**** Text excerpt

See the M8 lab for the full supply-chain walkthrough.

Step 7 — Ship via CI (M8)

Push to main and the GitHub Actions pipeline in labs/m8/security-pipeline.yml runs automatically: build → scan → sign → push to GHCR. A failed scan blocks the push. A passing build produces a signed, attested image that any production host can pull and verify without trusting the sender's word.


3. Portability Proof

The platform runs on Colima, Rancher Desktop, OrbStack, and Podman without modification. Here is why nothing changes when you swap the runtime:

Portability layerWhat it buys you
OCI image formatAny compliant runtime can pull and run any image — the spec, not the vendor, defines the contract
Compose Speccompose.yaml is an open standard; Podman Compose, Rancher Desktop, OrbStack, and Colima all parse the same file
host.docker.internalResolves to the host IP on all four runtimes — the native model is always reachable at the same address
ModelKit (OCI artifact)kit push and kit pull work against any OCI-compliant registry — no registry vendor lock-in
Cosign signaturesStored as OCI referrers — portable across registries, verifiable by any cosign client

To verify portability yourself: stop Rancher Desktop, start Colima (or OrbStack), and re-run ./platform-check.sh. The output is identical. Steps 1–7 run unchanged. This is the M1 principle — container-native, not runtime-native — applied at every layer of the stack.

Switching runtimes on macOS

host.docker.internal works out of the box on Rancher Desktop, OrbStack, and Colima. On Podman you may need to add --add-host host.docker.internal:host-gateway to your service definitions once. After that, all commands are identical.

********

### Complete the following:
#1 In the text on container portability, what happens to the push when a scan fails?
#2 Retype the part of the text on container portability starting with "Portability layerWhat it" and going on through "of the stack.".

**** Provided records

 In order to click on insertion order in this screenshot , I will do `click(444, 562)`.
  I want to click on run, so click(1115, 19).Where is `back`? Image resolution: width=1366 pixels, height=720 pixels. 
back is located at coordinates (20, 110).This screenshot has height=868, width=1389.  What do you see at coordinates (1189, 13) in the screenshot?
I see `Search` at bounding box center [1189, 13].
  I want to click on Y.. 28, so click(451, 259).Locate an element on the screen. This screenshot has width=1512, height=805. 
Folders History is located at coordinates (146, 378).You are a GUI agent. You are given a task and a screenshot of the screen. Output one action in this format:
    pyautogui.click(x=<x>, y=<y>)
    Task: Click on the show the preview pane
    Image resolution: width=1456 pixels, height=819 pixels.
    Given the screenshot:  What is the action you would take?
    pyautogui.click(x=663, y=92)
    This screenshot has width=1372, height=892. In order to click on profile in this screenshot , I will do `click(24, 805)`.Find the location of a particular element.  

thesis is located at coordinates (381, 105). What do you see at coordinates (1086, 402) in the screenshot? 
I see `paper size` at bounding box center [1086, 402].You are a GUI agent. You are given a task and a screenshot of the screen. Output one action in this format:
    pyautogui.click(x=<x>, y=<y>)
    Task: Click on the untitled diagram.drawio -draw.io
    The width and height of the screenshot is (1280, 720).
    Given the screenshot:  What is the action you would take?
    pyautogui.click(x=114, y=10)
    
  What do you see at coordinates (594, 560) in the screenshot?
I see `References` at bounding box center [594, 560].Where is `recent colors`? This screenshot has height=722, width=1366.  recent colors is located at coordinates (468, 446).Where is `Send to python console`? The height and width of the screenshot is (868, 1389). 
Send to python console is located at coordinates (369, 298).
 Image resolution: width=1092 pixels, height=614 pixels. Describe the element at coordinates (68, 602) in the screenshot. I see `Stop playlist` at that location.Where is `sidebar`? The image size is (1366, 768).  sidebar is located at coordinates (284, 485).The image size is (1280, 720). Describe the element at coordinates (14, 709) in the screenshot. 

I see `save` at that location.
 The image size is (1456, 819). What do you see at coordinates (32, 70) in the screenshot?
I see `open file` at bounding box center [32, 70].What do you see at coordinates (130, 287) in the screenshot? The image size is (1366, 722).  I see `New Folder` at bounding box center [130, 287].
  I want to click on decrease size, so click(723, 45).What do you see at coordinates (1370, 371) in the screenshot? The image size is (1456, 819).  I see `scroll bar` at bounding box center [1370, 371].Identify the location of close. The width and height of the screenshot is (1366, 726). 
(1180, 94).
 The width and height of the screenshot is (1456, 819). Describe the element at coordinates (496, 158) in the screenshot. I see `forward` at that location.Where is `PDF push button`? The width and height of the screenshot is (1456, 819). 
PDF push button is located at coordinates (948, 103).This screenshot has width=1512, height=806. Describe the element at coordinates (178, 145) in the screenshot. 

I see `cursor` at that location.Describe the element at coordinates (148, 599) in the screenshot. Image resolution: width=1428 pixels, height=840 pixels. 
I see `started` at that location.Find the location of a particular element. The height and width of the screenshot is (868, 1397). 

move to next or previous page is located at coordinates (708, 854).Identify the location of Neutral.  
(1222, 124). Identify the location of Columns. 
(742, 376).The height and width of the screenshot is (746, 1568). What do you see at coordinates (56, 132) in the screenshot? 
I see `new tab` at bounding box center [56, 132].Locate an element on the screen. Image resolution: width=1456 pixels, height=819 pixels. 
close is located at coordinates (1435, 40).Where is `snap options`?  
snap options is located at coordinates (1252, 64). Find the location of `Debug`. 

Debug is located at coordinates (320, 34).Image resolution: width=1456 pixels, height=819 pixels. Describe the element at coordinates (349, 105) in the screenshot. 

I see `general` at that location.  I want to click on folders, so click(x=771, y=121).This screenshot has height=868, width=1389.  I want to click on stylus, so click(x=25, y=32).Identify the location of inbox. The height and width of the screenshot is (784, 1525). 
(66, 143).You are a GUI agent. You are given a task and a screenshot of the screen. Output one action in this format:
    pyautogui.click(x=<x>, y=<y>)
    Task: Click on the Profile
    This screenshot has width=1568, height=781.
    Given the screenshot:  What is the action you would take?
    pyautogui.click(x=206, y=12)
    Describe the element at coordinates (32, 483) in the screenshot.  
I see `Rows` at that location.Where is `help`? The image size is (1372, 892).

********

### Answers for the tasks:
#1 A failed scan blocks the push.

#2
Portability layerWhat it buys you
OCI image formatAny compliant runtime can pull and run any image — the spec, not the vendor, defines the contract
Compose Speccompose.yaml is an open standard; Podman Compose, Rancher Desktop, OrbStack, and Colima all parse the same file
host.docker.internalResolves to the host IP on all four runtimes — the native model is always reachable at the same address
ModelKit (OCI artifact)kit push and kit pull work against any OCI-compliant registry — no registry vendor lock-in
Cosign signaturesStored as OCI referrers — portable across registries, verifiable by any cosign client

To verify portability yourself: stop Rancher Desktop, start Colima (or OrbStack), and re-run ./platform-check.sh. The output is identical. Steps 1–7 run unchanged. This is the M1 principle — container-native, not runtime-native — applied at every layer of the stack.